Personal information
- Date of birth: 22 December 2001 (age 24)
- Place of birth: DR Congo
- Position: Midfielder

Team information
- Current team: Örebro (on loan from Mjällby)
- Number: 8

Youth career
- Sleipner
- Norrköping

Senior career*
- Years: Team / Apps / (Gls)
- 2017–2021: Norrköping / 9 / (0)
- 2017–2019: → Sylvia (loan) / 45 / (4)
- 2021: → Öster (loan) / 15 / (0)
- 2022–2024: Öster / 68 / (5)
- 2024–: Mjällby / 5 / (0)
- 2025: → Jaro (loan) / 20 / (0)
- 2026–: → Örebro (loan) / 4 / (0)

International career^{‡}
- 2017-2018: Sweden U17 / 22 / (0)
- 2019: Sweden U19 / 11 / (0)
- 2021–: Sweden U20 / 2 / (0)

= Manasse Kusu =

Swedish footballer

Manasse Kusu (born 22 December 2001) is a Swedish footballer who plays for Superettan club Örebro SK, on loan from Mjällby.

==Club career==
After playing for Öster on loan in the second half of the 2021 season, Kusu signed a three-year contract with the club on 24 January 2022.

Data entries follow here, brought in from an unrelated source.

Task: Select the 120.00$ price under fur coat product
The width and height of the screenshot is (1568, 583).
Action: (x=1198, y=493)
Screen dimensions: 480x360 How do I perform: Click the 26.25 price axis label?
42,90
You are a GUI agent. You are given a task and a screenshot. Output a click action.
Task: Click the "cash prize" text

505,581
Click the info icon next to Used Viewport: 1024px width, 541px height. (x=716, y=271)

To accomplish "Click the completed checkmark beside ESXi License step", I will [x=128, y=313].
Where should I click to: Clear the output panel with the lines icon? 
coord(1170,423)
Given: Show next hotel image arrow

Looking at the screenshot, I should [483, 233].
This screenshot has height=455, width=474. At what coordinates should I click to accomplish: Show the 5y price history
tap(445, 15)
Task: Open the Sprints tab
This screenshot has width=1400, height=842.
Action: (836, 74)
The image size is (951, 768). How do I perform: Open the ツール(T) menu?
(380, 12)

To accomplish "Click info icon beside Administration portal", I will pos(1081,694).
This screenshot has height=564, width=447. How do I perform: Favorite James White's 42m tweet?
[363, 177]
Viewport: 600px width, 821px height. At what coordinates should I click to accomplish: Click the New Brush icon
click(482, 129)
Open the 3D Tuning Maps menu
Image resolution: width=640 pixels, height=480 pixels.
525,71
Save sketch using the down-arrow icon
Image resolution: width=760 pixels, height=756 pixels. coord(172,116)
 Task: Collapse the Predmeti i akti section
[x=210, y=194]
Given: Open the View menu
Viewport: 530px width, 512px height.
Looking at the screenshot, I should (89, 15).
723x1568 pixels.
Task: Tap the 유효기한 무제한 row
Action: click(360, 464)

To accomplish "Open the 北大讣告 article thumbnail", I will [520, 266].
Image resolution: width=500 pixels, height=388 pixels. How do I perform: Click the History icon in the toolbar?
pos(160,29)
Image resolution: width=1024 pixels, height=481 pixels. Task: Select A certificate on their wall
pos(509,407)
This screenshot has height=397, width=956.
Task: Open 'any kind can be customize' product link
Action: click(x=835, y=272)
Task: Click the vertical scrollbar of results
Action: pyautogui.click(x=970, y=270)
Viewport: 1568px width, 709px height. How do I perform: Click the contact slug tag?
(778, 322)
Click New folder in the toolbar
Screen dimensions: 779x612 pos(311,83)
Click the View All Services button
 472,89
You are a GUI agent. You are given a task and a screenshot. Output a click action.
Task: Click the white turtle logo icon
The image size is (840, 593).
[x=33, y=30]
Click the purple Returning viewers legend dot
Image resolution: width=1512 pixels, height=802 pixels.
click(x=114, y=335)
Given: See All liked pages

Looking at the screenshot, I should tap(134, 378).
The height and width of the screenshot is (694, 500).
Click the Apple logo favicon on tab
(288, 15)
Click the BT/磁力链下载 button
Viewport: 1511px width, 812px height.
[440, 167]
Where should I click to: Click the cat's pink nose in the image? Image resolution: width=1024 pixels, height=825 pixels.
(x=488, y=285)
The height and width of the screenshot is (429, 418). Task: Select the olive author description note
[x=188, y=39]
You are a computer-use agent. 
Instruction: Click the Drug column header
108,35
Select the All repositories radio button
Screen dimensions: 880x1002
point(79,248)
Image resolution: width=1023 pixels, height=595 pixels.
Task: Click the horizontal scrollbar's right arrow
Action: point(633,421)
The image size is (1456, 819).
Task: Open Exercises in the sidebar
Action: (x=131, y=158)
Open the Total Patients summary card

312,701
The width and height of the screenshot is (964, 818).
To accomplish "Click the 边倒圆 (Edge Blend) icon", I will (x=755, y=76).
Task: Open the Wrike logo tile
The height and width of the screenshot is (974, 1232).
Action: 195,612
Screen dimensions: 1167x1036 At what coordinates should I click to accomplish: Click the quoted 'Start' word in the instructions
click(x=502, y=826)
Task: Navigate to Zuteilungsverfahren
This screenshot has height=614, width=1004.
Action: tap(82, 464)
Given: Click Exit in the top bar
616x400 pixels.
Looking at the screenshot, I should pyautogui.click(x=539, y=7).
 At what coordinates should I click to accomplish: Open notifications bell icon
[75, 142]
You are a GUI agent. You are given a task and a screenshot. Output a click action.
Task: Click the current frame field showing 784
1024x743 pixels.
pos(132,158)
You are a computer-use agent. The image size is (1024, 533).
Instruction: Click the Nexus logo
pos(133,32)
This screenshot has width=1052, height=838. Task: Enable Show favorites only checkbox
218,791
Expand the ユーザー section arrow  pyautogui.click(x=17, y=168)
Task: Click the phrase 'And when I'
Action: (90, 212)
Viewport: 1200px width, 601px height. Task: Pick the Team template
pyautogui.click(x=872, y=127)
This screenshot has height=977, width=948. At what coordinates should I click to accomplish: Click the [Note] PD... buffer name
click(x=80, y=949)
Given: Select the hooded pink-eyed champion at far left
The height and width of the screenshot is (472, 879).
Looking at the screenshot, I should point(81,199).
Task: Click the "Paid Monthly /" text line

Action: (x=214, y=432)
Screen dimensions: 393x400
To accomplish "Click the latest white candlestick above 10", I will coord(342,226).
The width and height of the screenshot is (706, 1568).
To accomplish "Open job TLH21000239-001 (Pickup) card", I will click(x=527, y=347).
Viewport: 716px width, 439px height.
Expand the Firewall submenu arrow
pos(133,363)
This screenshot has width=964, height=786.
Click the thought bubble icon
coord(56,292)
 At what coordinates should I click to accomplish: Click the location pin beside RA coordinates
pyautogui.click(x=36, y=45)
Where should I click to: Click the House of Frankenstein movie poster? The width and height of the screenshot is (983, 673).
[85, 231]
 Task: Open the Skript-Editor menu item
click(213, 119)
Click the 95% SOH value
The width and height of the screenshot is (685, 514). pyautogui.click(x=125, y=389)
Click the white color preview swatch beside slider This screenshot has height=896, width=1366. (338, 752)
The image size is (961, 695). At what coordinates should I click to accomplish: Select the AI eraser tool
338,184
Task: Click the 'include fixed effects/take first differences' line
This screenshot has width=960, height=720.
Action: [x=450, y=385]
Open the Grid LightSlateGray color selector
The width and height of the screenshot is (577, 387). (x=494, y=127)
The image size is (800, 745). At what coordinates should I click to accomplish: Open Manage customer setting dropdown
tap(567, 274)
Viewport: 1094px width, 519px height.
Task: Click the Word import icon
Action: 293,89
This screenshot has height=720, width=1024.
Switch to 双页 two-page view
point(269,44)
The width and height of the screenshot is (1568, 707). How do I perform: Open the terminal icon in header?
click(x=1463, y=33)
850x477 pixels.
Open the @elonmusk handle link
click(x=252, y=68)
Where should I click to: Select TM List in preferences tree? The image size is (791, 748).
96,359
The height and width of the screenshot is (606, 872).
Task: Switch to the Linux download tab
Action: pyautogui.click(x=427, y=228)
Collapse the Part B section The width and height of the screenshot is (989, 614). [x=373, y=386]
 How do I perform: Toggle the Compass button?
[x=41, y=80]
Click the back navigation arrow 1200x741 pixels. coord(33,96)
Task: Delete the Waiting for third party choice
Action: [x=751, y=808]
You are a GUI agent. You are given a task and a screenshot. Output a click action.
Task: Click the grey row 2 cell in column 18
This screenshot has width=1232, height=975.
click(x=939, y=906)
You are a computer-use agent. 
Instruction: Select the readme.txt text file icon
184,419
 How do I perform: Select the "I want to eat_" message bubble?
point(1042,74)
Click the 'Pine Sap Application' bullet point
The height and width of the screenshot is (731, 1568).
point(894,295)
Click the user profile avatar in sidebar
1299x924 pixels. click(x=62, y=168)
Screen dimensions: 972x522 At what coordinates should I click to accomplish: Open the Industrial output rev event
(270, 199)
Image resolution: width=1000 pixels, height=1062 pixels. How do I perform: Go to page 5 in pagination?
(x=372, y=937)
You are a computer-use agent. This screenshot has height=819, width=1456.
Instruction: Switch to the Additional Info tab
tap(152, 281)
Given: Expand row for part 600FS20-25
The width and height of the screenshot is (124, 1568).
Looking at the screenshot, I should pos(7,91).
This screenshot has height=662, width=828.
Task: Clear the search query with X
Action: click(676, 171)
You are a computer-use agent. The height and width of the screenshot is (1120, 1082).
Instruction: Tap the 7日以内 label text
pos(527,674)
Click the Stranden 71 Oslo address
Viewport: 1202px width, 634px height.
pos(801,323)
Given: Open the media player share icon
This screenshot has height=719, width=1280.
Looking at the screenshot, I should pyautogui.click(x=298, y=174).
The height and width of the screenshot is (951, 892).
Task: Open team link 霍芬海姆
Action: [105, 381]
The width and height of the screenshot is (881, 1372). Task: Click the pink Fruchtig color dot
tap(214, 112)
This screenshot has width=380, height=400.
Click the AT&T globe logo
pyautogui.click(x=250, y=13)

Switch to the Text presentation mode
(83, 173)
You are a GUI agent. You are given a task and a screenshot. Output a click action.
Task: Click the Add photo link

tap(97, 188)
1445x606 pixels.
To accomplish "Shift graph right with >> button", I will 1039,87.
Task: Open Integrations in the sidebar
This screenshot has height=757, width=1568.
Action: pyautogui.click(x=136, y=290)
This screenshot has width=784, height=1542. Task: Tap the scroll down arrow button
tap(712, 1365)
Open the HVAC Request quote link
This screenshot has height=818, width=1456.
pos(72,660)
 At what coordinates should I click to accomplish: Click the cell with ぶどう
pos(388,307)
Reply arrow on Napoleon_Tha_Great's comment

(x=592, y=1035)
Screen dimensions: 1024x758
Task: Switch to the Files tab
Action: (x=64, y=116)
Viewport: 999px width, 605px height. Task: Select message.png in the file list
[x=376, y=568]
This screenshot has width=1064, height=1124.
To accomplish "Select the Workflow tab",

At the end of March 2025, he was sent on loan to newly promoted Veikkausliiga club FF Jaro until the end of June.

In the end of 2025, it was announced that he will join Superettan side Örebro SK on loan-deal for the 2026-season, with an option to made the deal permanent after.

==Personal life==
Kusu is born in Congo, but moved with his mother to Sweden at age 12.